I can share this story with you. I have a patient who did 23 IUIs with me. She was 43 years old. She had her baby at 44. I have an oil painting of her daughter that sits on my piano. True story. I’m allowed to share this story with you. Everyone told her she was crazy. Everyone told her that she had lost her mind. Her daughter is in the seventh grade, just started school today. I share that story with you because I have 23 gray hairs from all those IUIs. If you think about how many years, how much treatment she did, she didn’t give up hope, she just believed. Some people have that endurance and that’s part of their journey, and there is nothing wrong with that. It is your journey.
So, F’ — I’ll say other bad words, I’ll say funk what other people say. It’s your journey. It’s not their journey. Just believe in yourself. Make sure that you have a partner that’s supportive. If you have a partner that’s a douchebag, doesn’t show up, and isn’t there for you and asking you those three questions, “What can I do for you?
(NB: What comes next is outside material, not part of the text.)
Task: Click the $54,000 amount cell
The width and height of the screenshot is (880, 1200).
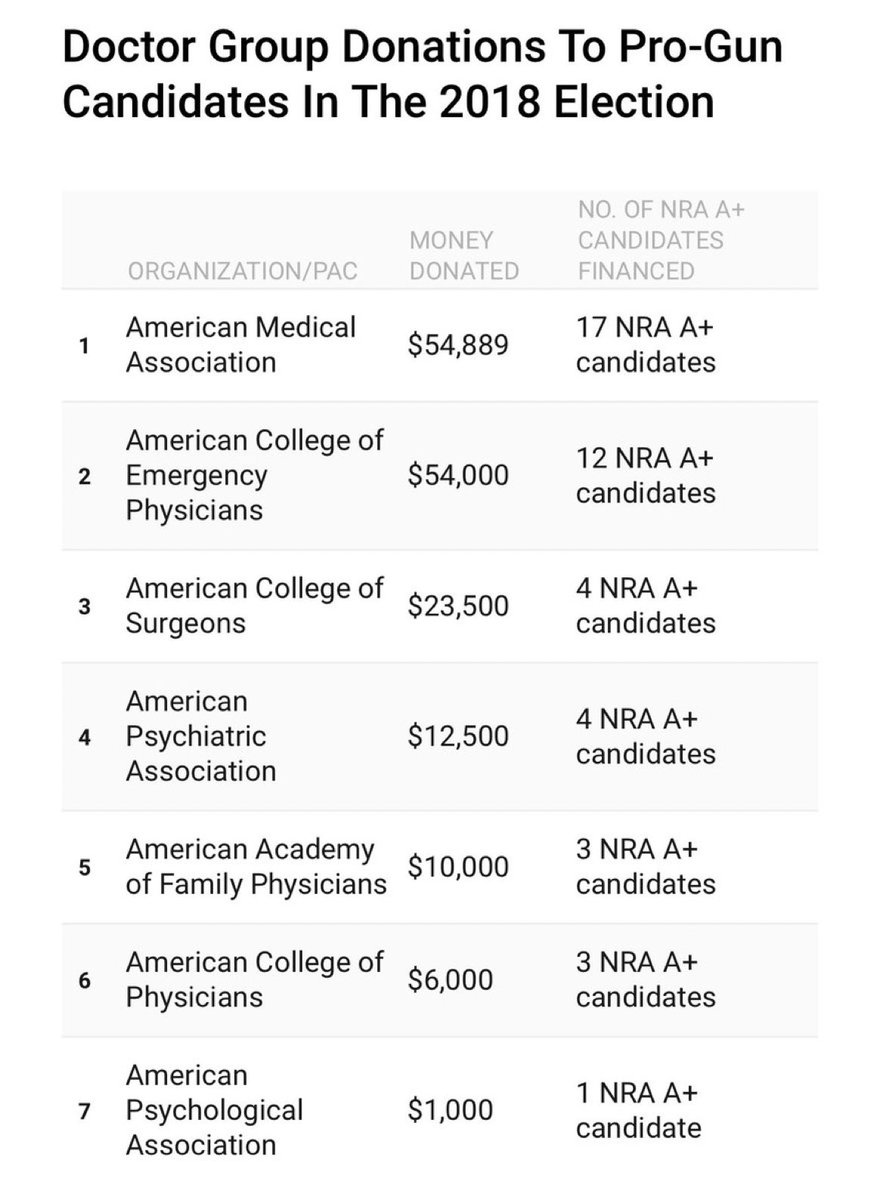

How can I help you? What do you need?” then really reevaluate your relationship. But that’s how I would answer that question.
Meg Faith: I love that so much. I have had so many hard moments over the years, and then following you, seeing how you care for your patients, knowing that there are medical providers out there that aren’t just doing this because that’s the field they fell into but that they genuinely care and genuinely listen makes me feel more hopeful that I can keep doing this because they’re out there. Aimee, I appreciate you so much. Thank you so much for taking the time to chat with me.
Dr. Aimee: Thank you. I hope we get to do this again. I just want to do one plug. I also have an IVF class once a month, it’s EggWhispererSchool.com. That’s an opportunity for patients who cannot be my patient to join, so if you’re listening in and you’ve been adding questions and you’re like, “I want to learn more, I want to ask her questions about my case,” I run these courses or this class for folks. It’s a live Q&A just like we’re doing. I don’t stop the class, the class doesn’t end until every question is answered. I invite people who are interested in learning more about their scenario and they don’t necessarily feel like they can do a full consultation with me, it’s okay. You can join the class and I’ll do what I can to help you during the session.
Meg Faith: That’s amazing. I just wrote that down, too. Like I said, I’m going to get this saved immediately from Reels because Instagram is great that way, and we’ll have a transcript up really soon. So many good resources, so many good tips. I absolutely love it. Thank you so much, Aimee. Thank you, everyone, for joining and following along. Hopefully, we can all stay connected and DM each other and keep pushing through everything we’re going through.
Dr. Aimee: Thanks again, Meg. Take care. Bye.